══ Supplied records
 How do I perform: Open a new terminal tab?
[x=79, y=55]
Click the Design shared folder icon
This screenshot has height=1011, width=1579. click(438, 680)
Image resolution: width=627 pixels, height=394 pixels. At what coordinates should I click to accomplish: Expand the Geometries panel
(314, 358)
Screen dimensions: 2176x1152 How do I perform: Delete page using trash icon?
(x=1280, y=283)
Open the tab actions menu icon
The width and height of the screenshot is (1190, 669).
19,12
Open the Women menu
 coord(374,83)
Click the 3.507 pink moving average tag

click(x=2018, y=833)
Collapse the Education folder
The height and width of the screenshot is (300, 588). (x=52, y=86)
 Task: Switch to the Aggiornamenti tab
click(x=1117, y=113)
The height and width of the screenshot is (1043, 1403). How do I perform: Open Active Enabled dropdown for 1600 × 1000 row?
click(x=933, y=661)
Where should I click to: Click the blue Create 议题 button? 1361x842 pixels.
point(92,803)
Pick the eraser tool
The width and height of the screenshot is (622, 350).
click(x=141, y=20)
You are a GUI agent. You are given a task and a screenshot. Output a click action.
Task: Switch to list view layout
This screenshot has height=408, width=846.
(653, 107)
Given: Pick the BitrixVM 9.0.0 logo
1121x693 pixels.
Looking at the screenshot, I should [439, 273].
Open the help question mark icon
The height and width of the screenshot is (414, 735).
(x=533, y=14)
════
• **Try it**
Nothing but the lines from the one containing "Image resolution: width=627" through the last line of the listing should be output, each exactly as written.

• **Response to the task**
Image resolution: width=627 pixels, height=394 pixels. At what coordinates should I click to accomplish: Expand the Geometries panel
(314, 358)
Screen dimensions: 2176x1152 How do I perform: Delete page using trash icon?
(x=1280, y=283)
Open the tab actions menu icon
The width and height of the screenshot is (1190, 669).
19,12
Open the Women menu
 coord(374,83)
Click the 3.507 pink moving average tag

click(x=2018, y=833)
Collapse the Education folder
The height and width of the screenshot is (300, 588). (x=52, y=86)
 Task: Switch to the Aggiornamenti tab
click(x=1117, y=113)
The height and width of the screenshot is (1043, 1403). How do I perform: Open Active Enabled dropdown for 1600 × 1000 row?
click(x=933, y=661)
Where should I click to: Click the blue Create 议题 button? 1361x842 pixels.
point(92,803)
Pick the eraser tool
The width and height of the screenshot is (622, 350).
click(x=141, y=20)
You are a GUI agent. You are given a task and a screenshot. Output a click action.
Task: Switch to list view layout
This screenshot has height=408, width=846.
(653, 107)
Given: Pick the BitrixVM 9.0.0 logo
1121x693 pixels.
Looking at the screenshot, I should [439, 273].
Open the help question mark icon
The height and width of the screenshot is (414, 735).
(x=533, y=14)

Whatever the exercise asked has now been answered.